Prompt: Pick up the personal essay on why it is hard to say "I'm sorry" after its last sentence and keep writing it.

Source excerpt:

========

I stood in the hall with a lump in my throat, thoughts whirling in my mind. The conversation had been going well until she said those last three words, “Don’t tell anybody.” As soon as I heard them, my stomach dropped. I felt a little sick because I knew what she didn’t, I had already told somebody. The thing was, I struggled with whether or not to tell her I’d already let the cat out of the bag. I knew it would disappoint her and maybe even make her mad to know I’d already shared news that wasn’t really mine to share.
An inward battle quietly raged.
Our conversation weaved in and out of a few shallow topics before I gave in to what I knew I had to do. Around the tightening in my throat, I squeaked out a confession that I’d already shared her news. I could hear the disappointment in her voice as she struggled to maintain composure, I also knew what she said next could change a lot of things about our relationship.
Before she could speak, I blurted out “I’m sorry.”
In the back of my mind I wondered what the big deal was, the news was going to get out anyway. But way down in my heart I knew I’d been overly excited about the good information and shared it with enthusiasm and without permission. The call ended pretty quickly after my confession and I was left standing in the hallway, my phone to my ear with only silence on the other end.
The words “I’m sorry” rung in my ears and a part of me rebelled against the sound of them, or maybe it was the feel of them, I wasn’t really sure.
I wanted so badly to defend myself, wanted to say I hadn’t been warned to keep quiet until it was too late, but every time the self-protective thoughts came to mind I halted them and spoke the truth to my wounded pride.
It was not my news to share.
The inward tug of war led me to an age old question I’m pretty sure I don’t have the answer to, why is it so hard to say I’m sorry? Why do those two words have the power to leave a bitter taste or invoke feelings of exhilaration? In my situation, I didn’t want to be sorry, I wanted declare my innocence. I wanted to flip my hair and walk away, never really taking any responsibility for the hurt and disappointment I’d caused. But, I’d made a promise to myself recently to be more transparent, more willing to confess and own up to my mistakes.
More willing to be sorry.
I read a short article recently about people who struggle to say I’m sorry. I don’t feel like I struggle with it all the time, but there are definitely days when those words do not want to slip off my tongue. At times they get stuck in my throat and nearly strangle me to death. In the article those who struggle to say I’m sorry frequently are called “non-apologists” and the very first reason the author gave for why there’s a struggle resonated with me.
Let me quote the author.
“Admissions of wrongdoing are incredibly threatening for non-apologists because they have trouble separating their actions from their character. If they did something bad, they must be bad people; if they were neglectful, they must be fundamentally selfish and uncaring; if they were wrong, they must be ignorant or stupid, etc. Therefore, apologies represent a major threat to their basic sense of identity and self-esteem.” 5 Reasons Why Some People Will Never Say Sorry by Dr. Guy Winch Ph.D.
I had to read that paragraph several times before I was able to really comprehend what the author was saying, and it hit home.
Sometimes when I apologize I’m afraid my apology will cause an implosion inside, as though the admission of wrong will expose what I’d thought to be true all along. I failed so I must be a failure. And that makes me feel vulnerable and insecure. And many times “I’m sorry” makes us feel more vulnerable than we’re comfortable with, and stepping out of our comfort zone is not, well, comfortable, so…we don’t.

========

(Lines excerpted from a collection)
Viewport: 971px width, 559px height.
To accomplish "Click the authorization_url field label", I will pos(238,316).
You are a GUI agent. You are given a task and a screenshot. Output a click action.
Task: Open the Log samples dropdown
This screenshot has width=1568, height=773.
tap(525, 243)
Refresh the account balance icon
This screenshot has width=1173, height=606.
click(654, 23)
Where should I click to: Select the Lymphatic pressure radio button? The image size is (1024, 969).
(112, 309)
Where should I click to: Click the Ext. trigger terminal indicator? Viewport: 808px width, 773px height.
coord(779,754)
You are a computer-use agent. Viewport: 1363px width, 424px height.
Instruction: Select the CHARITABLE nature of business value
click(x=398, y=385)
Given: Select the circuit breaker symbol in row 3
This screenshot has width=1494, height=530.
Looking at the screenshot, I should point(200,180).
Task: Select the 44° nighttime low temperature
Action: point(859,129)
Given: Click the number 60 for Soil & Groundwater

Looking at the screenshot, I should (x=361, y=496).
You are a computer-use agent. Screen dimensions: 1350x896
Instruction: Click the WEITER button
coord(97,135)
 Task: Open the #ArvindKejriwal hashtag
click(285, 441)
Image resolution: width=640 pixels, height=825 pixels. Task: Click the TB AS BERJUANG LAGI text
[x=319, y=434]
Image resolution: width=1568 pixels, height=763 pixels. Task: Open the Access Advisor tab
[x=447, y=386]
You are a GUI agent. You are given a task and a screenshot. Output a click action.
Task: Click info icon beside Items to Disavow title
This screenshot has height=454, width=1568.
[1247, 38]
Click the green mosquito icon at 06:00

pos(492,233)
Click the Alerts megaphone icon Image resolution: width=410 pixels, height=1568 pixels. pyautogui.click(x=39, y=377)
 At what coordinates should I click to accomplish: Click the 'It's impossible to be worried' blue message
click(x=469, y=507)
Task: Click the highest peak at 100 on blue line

========

Exercise answer:
The apology, even if it’s deserved, goes unsaid.
I can’t tell you how many times this exact scenario has played out in my life. Something else has been playing out in my life lately too.
For the past few months I’ve been working hard to develop my cardio. I want to be able to walk a flight of stairs without huffing and puffing and needing oxygen at the top. But, I’ve found my body hates, okay, strongly dislikes, the work involved in getting in shape. If you are one of those people who loves to work out and finds it fun and even exhilarating, we probably won’t be best friends. I work out because I like jelly doughnuts.
It’s that simple.
I was on a machine in the gym the other day and my muscles were screaming, “STOP IT!!” I’m pretty sure I looked like I was about to die. I felt so very conspicuous, so obvious and maybe even a little stupid.
But, in my mind I knew the benefit if I pressed on and finished, so, reluctantly I did. Once I had some time to recover and drank some water, the feeling of accomplishment overwhelmed me. And I realized that feeling meant more to me than what someone might think if they happened to see me almost dying in the gym. I may have looked and felt foolish, but knowing I had done it was worth it.
So as I stood there in the hall with the phone still to my ear and the sting of the words still on my tongue, I realized something. I had done the right thing. I had confessed and apologized. I felt badly for telling news that wasn’t mine, and even though my initial instinct was to protect my fragile ego, I had pressed through the embarrassment and done the right thing.
And it felt pretty great, maybe even better than I’d felt at the gym.
You see, saying sorry doesn’t mean every negative thought you’ve had about yourself will be proven true. It simply means you’re willing to acknowledge and own up to a bad decision or behavior. That’s all. You’re willing do the hard thing when it would be so much easier to not to, willing to open yourself to the painful feelings of being vulnerable when you’d rather hide.
Willing to accept responsibility when you’d really rather not.
Well, my friend did forgive me, although it may take a while for trust to be restored and I think I can live with that. I have the peace of knowing I did the right thing and no matter how it may feel or look in this moment, I know the results are going to be worth it.
And, as if that weren’t enough, I climbed a flight of stairs the other day and I didn’t lay down and die at the top.
I’d say it’s been a pretty good week.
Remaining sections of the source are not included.